Trudno pisać o tej propozycji w kategoriach typowej premiery. Bo to nie
było zwykłe przedstawienie. To był hołd jaki Piotr Szczerski,
reżyserując „Wdowy”, oddał zmarłemu niedawno autorowi sztuki –
Sławomirowi Mrożkowi, z którym w ostatnich latach złączył go los.
Reżyser zadał fundamentalne pytanie, czy da się oswoić śmierć?
„Wdowy”
Piotr Szczerski, dyrektor Teatru im. S. Żeromskiego, wystawił już w
Kielcach, w 2007 roku. Tamta inscenizacja przypadła Mrożkowi do gustu i
wyraził opinię nobilitującą reżysera. Tę tegoroczną Piotr Szczerski
nazwał reaktywacją, by za chwilę zadać sobie i widzom pytanie, czym jest
właściwie reaktywacja?
Zmieniło się wiele, sam reżyser przeszedł
przez doświadczenie ciężkiej choroby, a dramaturg – jak to się mawia w
naszym języku, próbując oswoić ostateczność – odszedł na zawsze.
„Tym spektaklem chcę Go przywołać zbiorowej pamięci” - mówił reżyser.

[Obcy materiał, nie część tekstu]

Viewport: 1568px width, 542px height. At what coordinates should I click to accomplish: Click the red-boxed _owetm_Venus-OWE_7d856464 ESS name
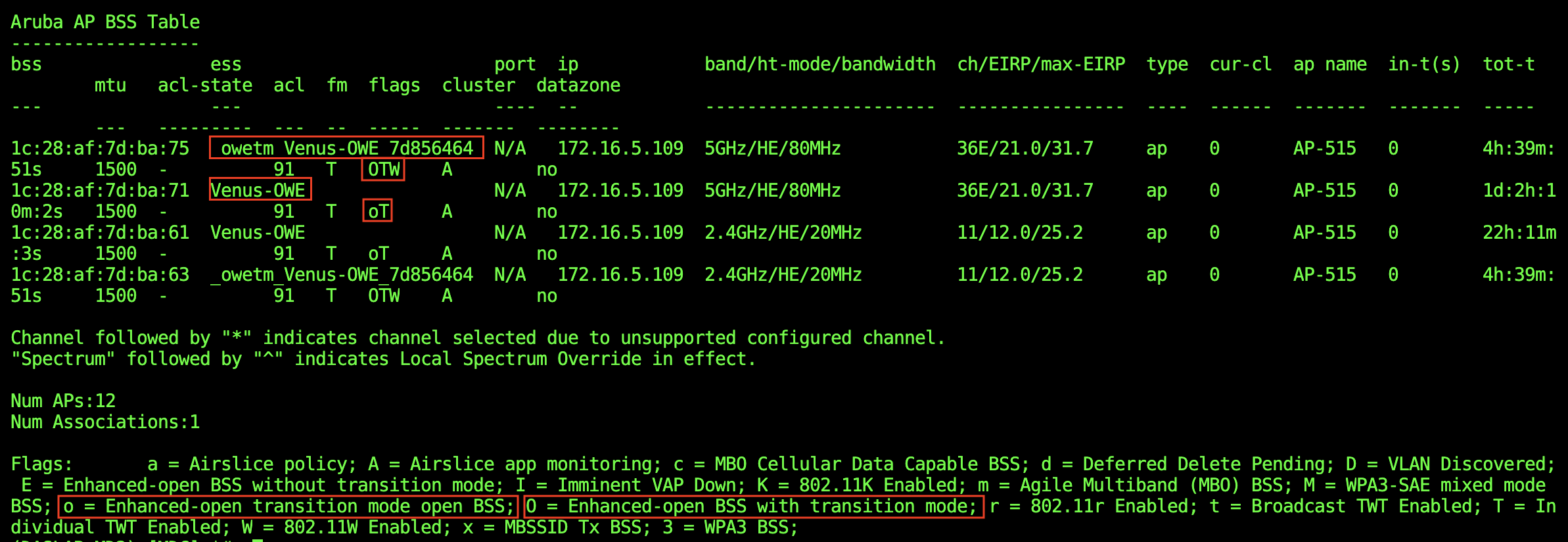tap(346, 148)
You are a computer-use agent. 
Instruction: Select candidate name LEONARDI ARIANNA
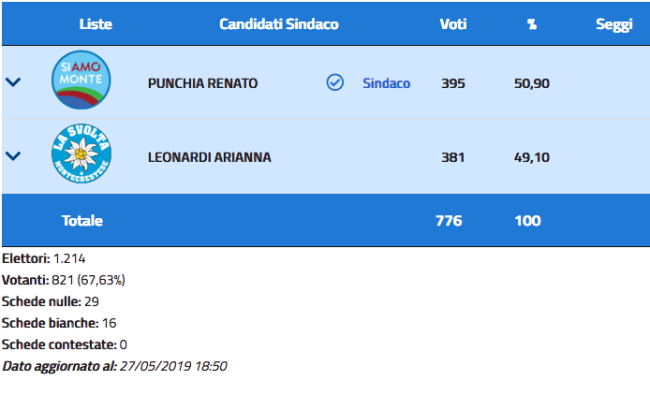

„Bo co po nas pozostaje: Pamięć i... kapelusz. Albo inaczej: na pewno kapelusz, a czasem i pamięć” - dodał.
Nie
będę się rozwodził na temat „meksykańskiego” sposobu podjęcia tematu
śmierci i jej pojmowania. Napisano już na ten temat wiele, a najlepiej o
tym opowiedział przed laty sam Dramaturg.
Zresztą nie wiem, czy
to jest konieczne do zrozumienia utworu? Oddziaływuje i bez tego. Jest
to tekst... zabawny, a zarazem metafizyczny i czysty, któremu
niepotrzebne są towarzyszące mu zazwyczaj zawiłe przedpremierowe objaśnienia. I
właśnie dzięki metafizyce wymyka się umiejętnie, spod władzy konwencji
kilku zarysowanych zręcznie, banalnych sytuacji-skeczów. Tworzy własny
dyktat!
I co najważniejsze jest to tekst precyzyjny. Boże! Jaka
to rzadkość we współczesnej dramaturgii.... Tekst, który nie ucieka
przed odpowiedzialnością, w dziesiątki nagromadzonych konotacji. Tekst,
który się mierzy bezpośrednio z widzem i nie szuka wymówek w
pseudouczonych dysertacjach, w języku nowomowy psychologicznej,
socjologicznej i... teatralnej...
Nie będę opowiadał kanwy
wydarzeń! Nie ma przecież sensu. Tytułowe wdowy świetnie zagrały Teresa
Bielińska i Joanna Kacperek, a milczącą samym gestem i ruchem
Wdowę-Śmierć, wyraziła Beata Pszeniczna. Panów: brawurowo zagrali:
Mirosław Bieliński i Tomasz Nosiński. A Kelnera, a zarazem Mistrza
Ceremonii – świetny Dawid Złobiński.
Po pięciu latach
reżyserskiej nieobecności Piotr Szczerski przypomniał sobie swoje własne
korzenie – są nimi: Beckett, Pinter, Mrożek.
Zadał fundamentalne
pytanie: czy da się oswoić śmierć? Odpowiedział, jak zrozumiałem: nie
da – można tylko ze zrozumieniem i wdziękiem poddać się jej woli.
A
być może najlepsi z nas, wojownicy i dotknięci czymś co niektórzy nazywają błyskiem
„oświecenia”, kiedyś w nagrodę, wynegocjują ze śmiercią – czas i
miejsce pożegnania?
Słynny kapelusz Mrożka, leżał, na stoliku w
czasie przedstawienia, a kto był uważny to czuł, że spod niego
dyskretnie zerka sam Mistrz. Ale nikt nie miał odwagi spojrzeć wprost - żeby w kapelusza cieniu, nie dostrzec czasem nieistnienia.